The ever-growing shift away from stationary computing for everyday Internet access underscores the need for websites that can keep up with on-the-go users.
An in-depth look at state legislative websites across the country came up with some not so surprising results: Government sites are behind the times when it comes to their online infrastructure.
FiscalNote, a legislative intelligence platform provider based out of Washington, D.C., evaluated 54 legislative websites across the country and determined that there was substantial room for improvement in many cases.
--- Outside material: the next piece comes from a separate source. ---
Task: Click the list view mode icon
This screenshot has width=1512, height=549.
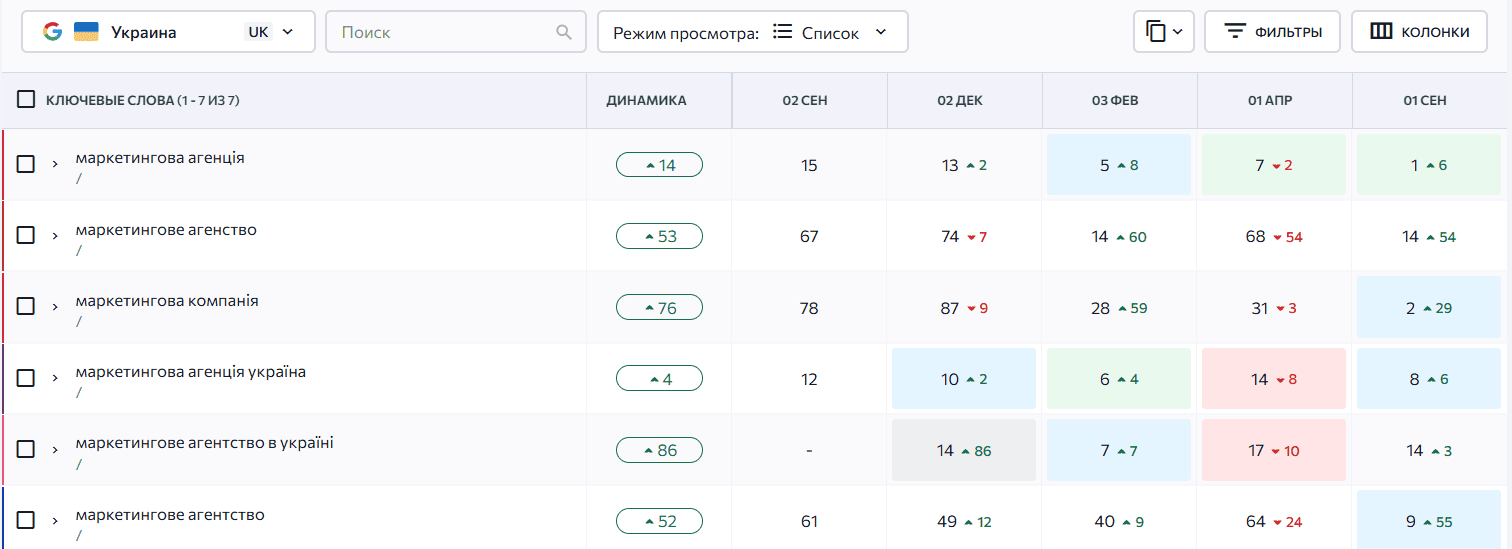Action: [783, 32]
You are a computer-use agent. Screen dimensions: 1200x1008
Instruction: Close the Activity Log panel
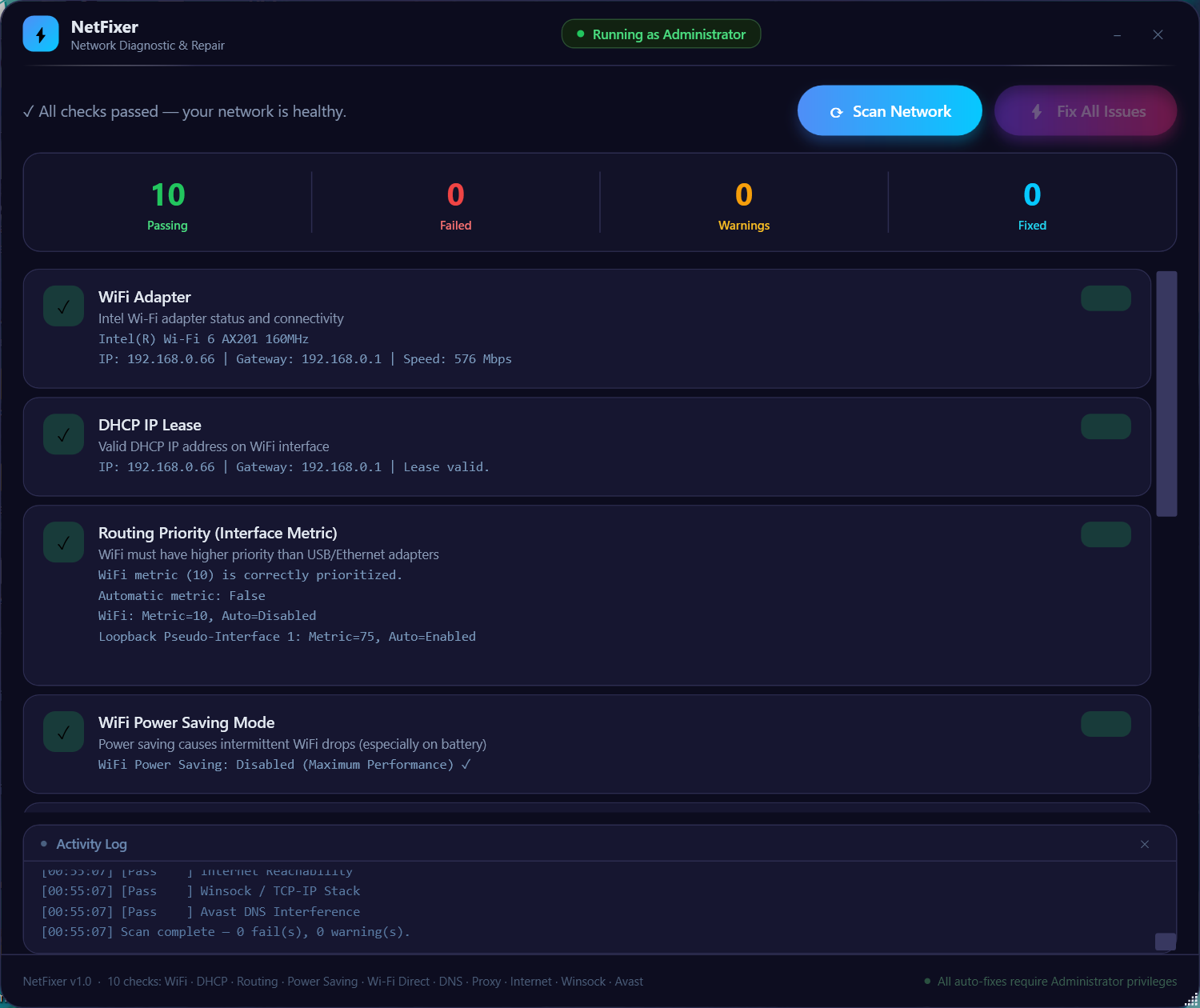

Adam Nekola, a marketing Web developer with FiscalNote, said the company’s study looked at the several factors, including server technology, user security, mobile usability, analytics, content management and site speed.
Researchers found substantial deficiencies when compared against the leading industry practices.
Best, Worst Legislative Websites
The FiscalNote report ranked the best and worst of the legislative websites in the study based on speed, data and usability:
California State Legislature / Web Speed: Good, Data: Good, Usability: Good
Alaska State Legislature / Web Speed: Bad, Data: Average, Usability: Average
Arizona State Legislature / Web Speed: Average, Data: Bad, Usability: Bad
Florida House of Representatives / Web Speed: Bad, Data: Average, Usability: Bad
Kentucky State Legislature / Web Speed: Average, Data: Bad, Usability: Bad
New Mexico State Legislature / Web Speed: Average, Data: Bad, Usability: Good
For the majority of the 54 websites, frameworks were built using ASP.NET; a sharp contrast to the 972 software-as-a-service (SaaS) companies they were compared to, which fell back on slightly more popular PHP frameworks.
While the PHP framework is often the popular choice for high-traffic sites, the legislative websites favored ASP.NET frameworks, which seem to be a popular choice for government Web contractors.
In addition, the FiscalNote report cites that mobile users were often left in a lurch when trying to access the majority of the legislative Web pages. Failures to adjust to tablet and smartphone screens made navigation difficult.
“The vast majority were lacking mobile-friendly usability,” Nekola said.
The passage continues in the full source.